Hmm. About رام الله, wouldn't the stress fall on the dagger alif in الله if it were to follow normal accentuation rules. (This is just theory, I don't remember ever hearing it pronounced.)


----------



## Josh_

Hmm. True, as stress also normally falls on the last syllable when a word ends in a long vowel. So under strict rules (of fusHa) I suppose it would be pronounced raamall*aa*h. I've never thought about this before, but it seems that often, or at least sometimes, the final long vowel in الله is shortened, especially when it occurs in constructions, and perhaps also moreso in colloquial speech. And when this happens the stress shifts to the previous syllable, so it becomes ram*a*llah.


----------



## the-moon-light

ar-Rabāṭ : ar-Ribat

 Rāmu 'llah: ram-maAllah

al-Kharṭūm: al-Khurtoum.


----------



## elroy

رام الله is always pronounced "Raam*al*la" in MSA (at least in my experience).  In Palestinian Arabic, it's "Ram*al*la" (so the only difference is that the first vowel is shortened).

"Raamal*laah*" sounds very weird.


----------



## Abu Rashid

> Ūršālīm-al-Quds



Is this hyphenated dual term used? I've only ever heard/read al-Quds. And wouldn't it be "s" not "sh"?


----------



## elroy

Abu Rashid said:


> Is this hyphenated dual term used? I've only ever heard/read al-Quds. And wouldn't it be "s" not "sh"?


 It is used in Israel, and it's pronounced "Uur(u)shaliim al-Quds."  It's "sh" because it's based on the Hebrew name of the city, which is "Yerushalayim."


----------



## Josh_

elroy said:


> رام الله is always pronounced "Raam*al*la" in MSA (at least in my experience). In Palestinian Arabic, it's "Ram*al*la" (so the only difference is that the first vowel is shortened).
> 
> "Raamal*laah*" sounds very weird.


Exactly, that is my experience as well. "Raamal*laah*" does sound weird. 

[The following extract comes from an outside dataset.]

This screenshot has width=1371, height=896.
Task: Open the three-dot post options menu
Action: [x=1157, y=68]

I imagine the last syllable of الله is often shortened, in this word and in all situations when it is shortened, due to the fact that the last letters are alif and haa ه which is a light letter, so it often gets curtailed in normal speech. The ه is often not pronounced in words that end with it. I imagine there is a linguistic term for this phenomenon, but I do not know it at present.


----------



## Abu Rashid

> It is used in Israel



Guess that's why I've never of it.



> and it's pronounced "Uur(u)shaliim al-Quds."  It's  "sh" because it's based on the Hebrew name of the city, with it  "Yerushalayim."



Then why no 'yaa' on the front? Also even when words are borrowings from Hebrew they still normally use 's' in place of 'sh' or the reverse.


----------



## elroy

Abu Rashid said:


> Then why no 'yaa' on the front?


 I don't know.   Why does English use a J and not a Y? 

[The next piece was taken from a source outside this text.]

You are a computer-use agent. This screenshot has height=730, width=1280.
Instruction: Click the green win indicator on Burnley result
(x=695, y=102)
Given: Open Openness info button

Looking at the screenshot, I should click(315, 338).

> Also even when words are borrowings from Hebrew they still normally use 's' in place of 'sh' or the reverse.


 Is that right?  Do you have any examples?

By the way, أورشليم القدس is the official name of the city in Israel.  That's what you see on road signs, official documents, etc.  In everyday speech, however, Arabs say القدس only.


----------



## Abu Rashid

> I don't know.   Why does English use a J  and not a Y?


Because it borrowed it from a language which didn't distinguish between the two.



> Is that right?  Do you have any examples?


Shlomoh = Suleyman
Yishm3el = Ism3eel
Moshe = Musa



> By the way, أورشليم القدس is the official name of the city in Israel.



Interesting. Is it Yeushalim HaQodesh in Hebrew as well? Or is it only in the Arabic translation?



> In everyday speech, however, Arabs say القدس only.



That's what I thought, I've never heard a Palestinian say the combination name.


----------



## Sidjanga

Abu Rashid said:


> Shlomoh = Suleyman
> Yishm3el = Ism3eel
> Moshe = Musa


Note there's no ي at the beginning of Ism3eel either - even though it was (probably) borrowed from *Y*ishm3el.


----------



## Abu Rashid

> Note there's no ي at the beginning of Ism3eel either - even though it  was (probably) borrowed from *Y*ishm3el.



Yes I know 

My point was about the s-sh issue. The y-kasra/hamza issue is a little more obvious, since it probably arises from the fact ancient Hebrew used consonants to represent vowels in some cases.


----------



## elroy

Abu Rashid said:


> Because it borrowed it from a language which didn't distinguish between the two.


 My question was rhetorical.   My point was that when languages borrow words from other languages, all kinds of things happen.  There are no fixed patterns. 





> Shlomoh = Suleyman
> Yishm3el = Ism3eel
> Moshe = Musa


 Thanks for the examples.  That doesn't mean, however, that it's weird for Arabic to borrow a Hebrew word with a "sh" and keep that sound.





> Interesting. Is it Yeushalim HaQodesh in Hebrew as well? Or is it only in the Arabic translation?


 No, in Hebrew it's just "Yerushalayim."


----------